*** Opening of Working data ***

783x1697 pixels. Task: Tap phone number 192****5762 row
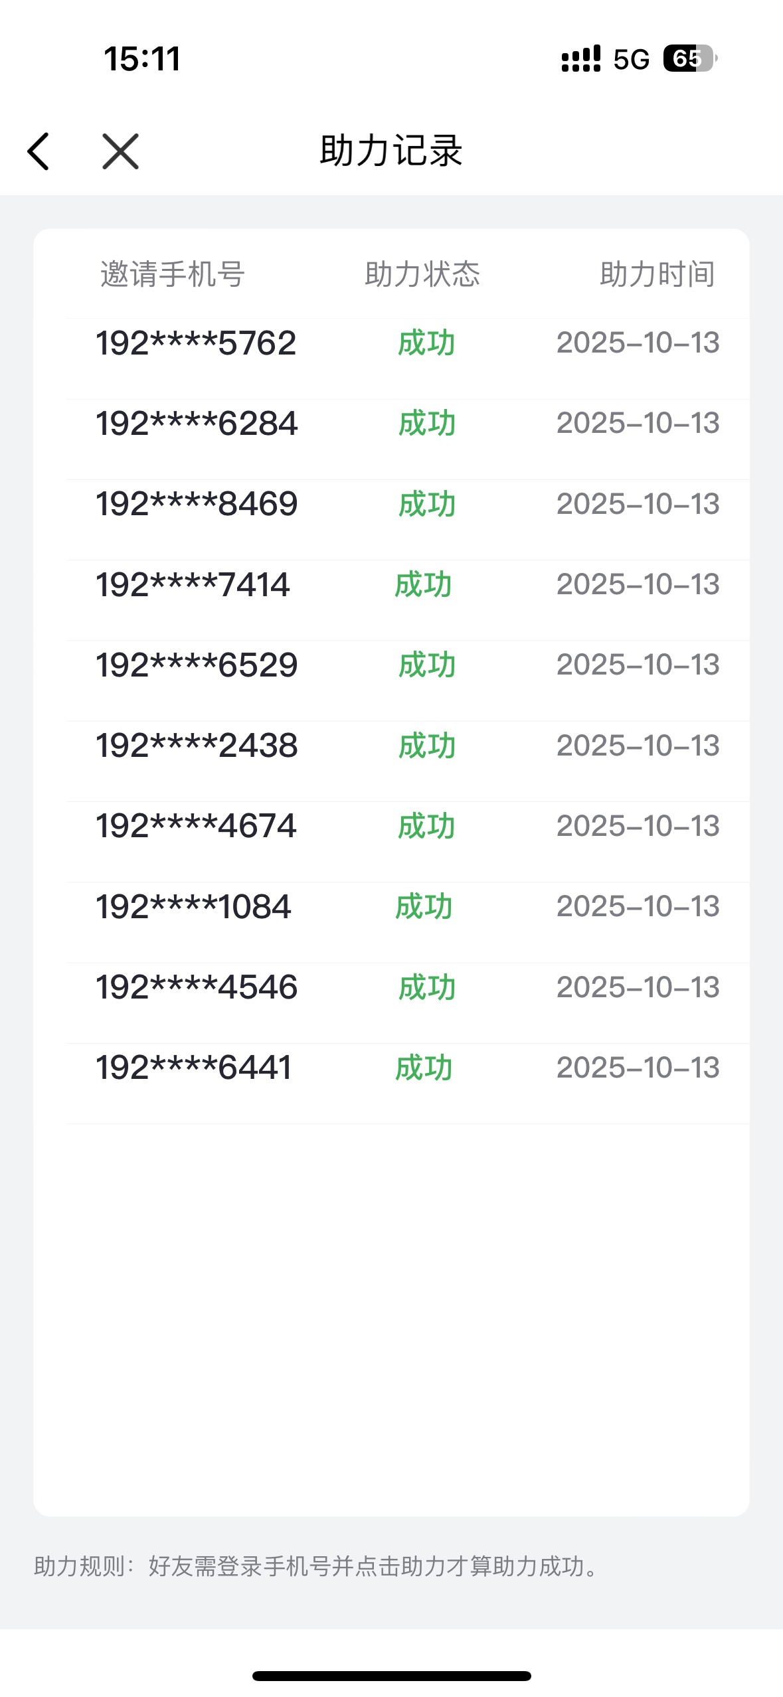click(x=196, y=343)
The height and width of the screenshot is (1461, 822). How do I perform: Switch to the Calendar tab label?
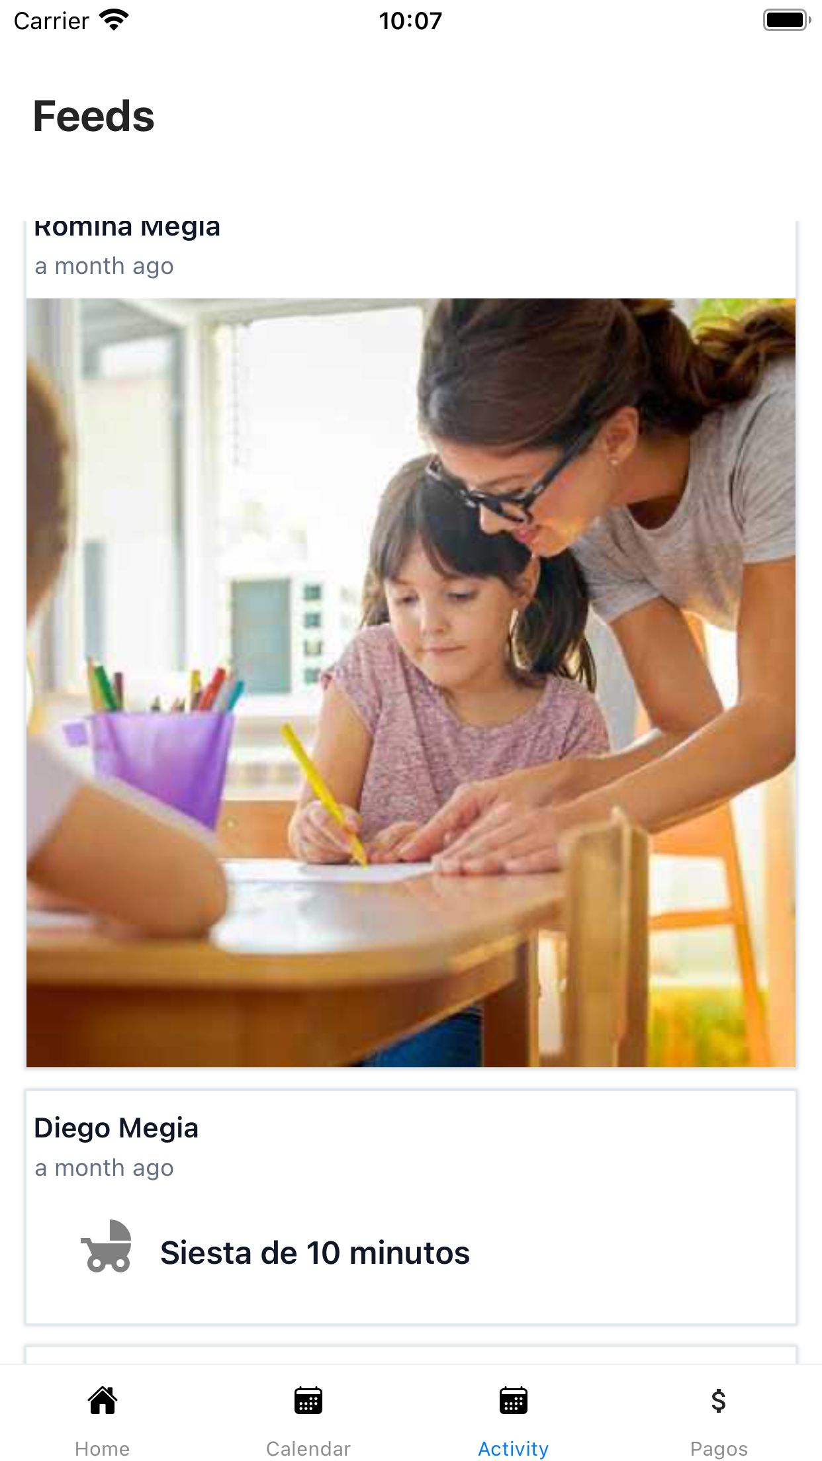308,1448
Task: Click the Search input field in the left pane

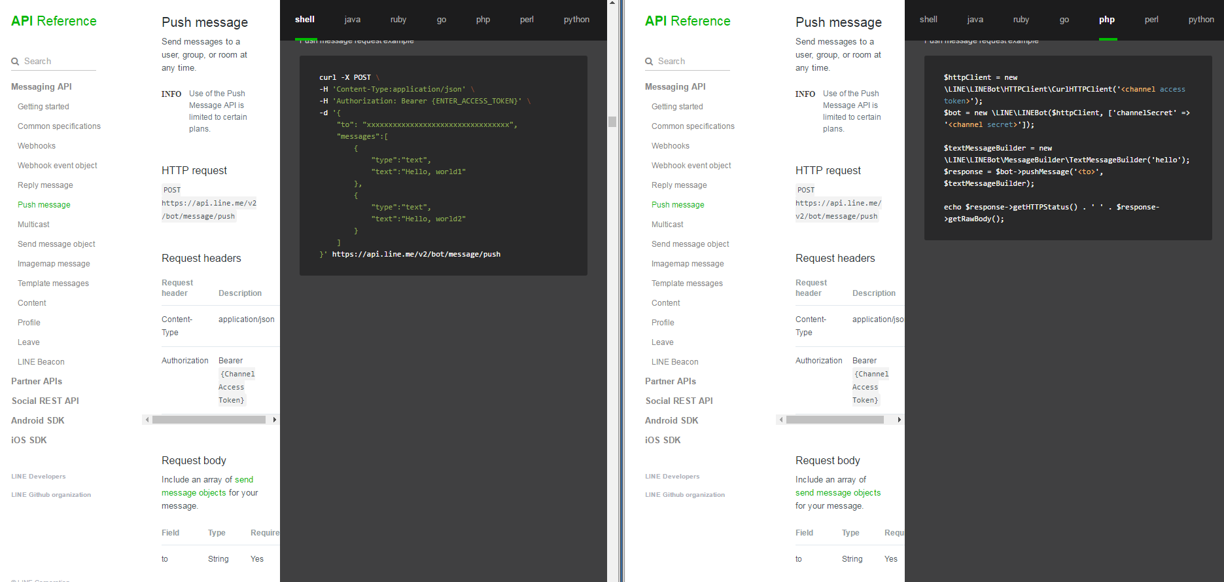Action: [59, 62]
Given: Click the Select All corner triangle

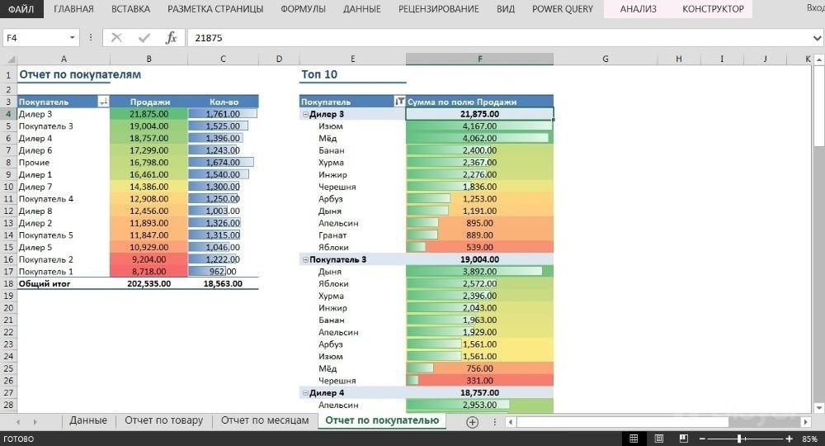Looking at the screenshot, I should pyautogui.click(x=9, y=59).
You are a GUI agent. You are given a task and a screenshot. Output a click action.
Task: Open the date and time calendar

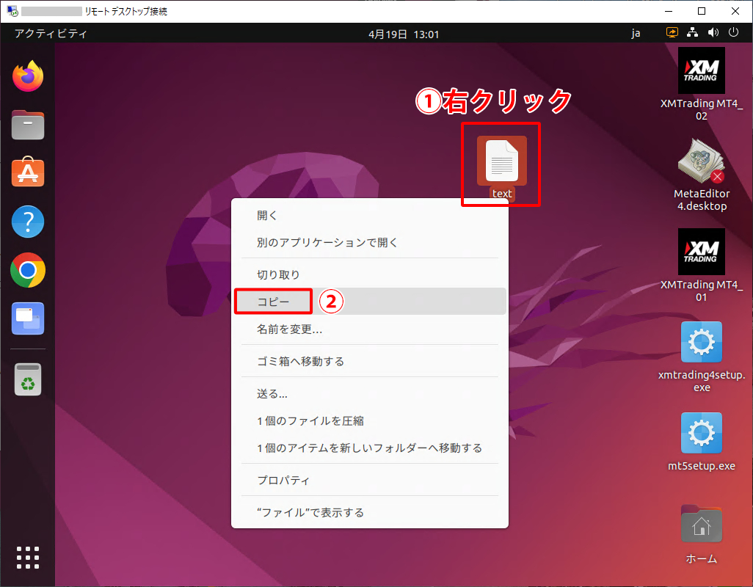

*** Close of Working data ***

Instructions to follow -> Beginning with the line with "Task: Click the", repeat the entries above exactly, up to and including the last line, leaving out pictures.

Result ->
Task: Click the Search input field in the left pane

Action: [59, 62]
Given: Click the Select All corner triangle

Looking at the screenshot, I should pyautogui.click(x=9, y=59).
You are a GUI agent. You are given a task and a screenshot. Output a click action.
Task: Open the date and time calendar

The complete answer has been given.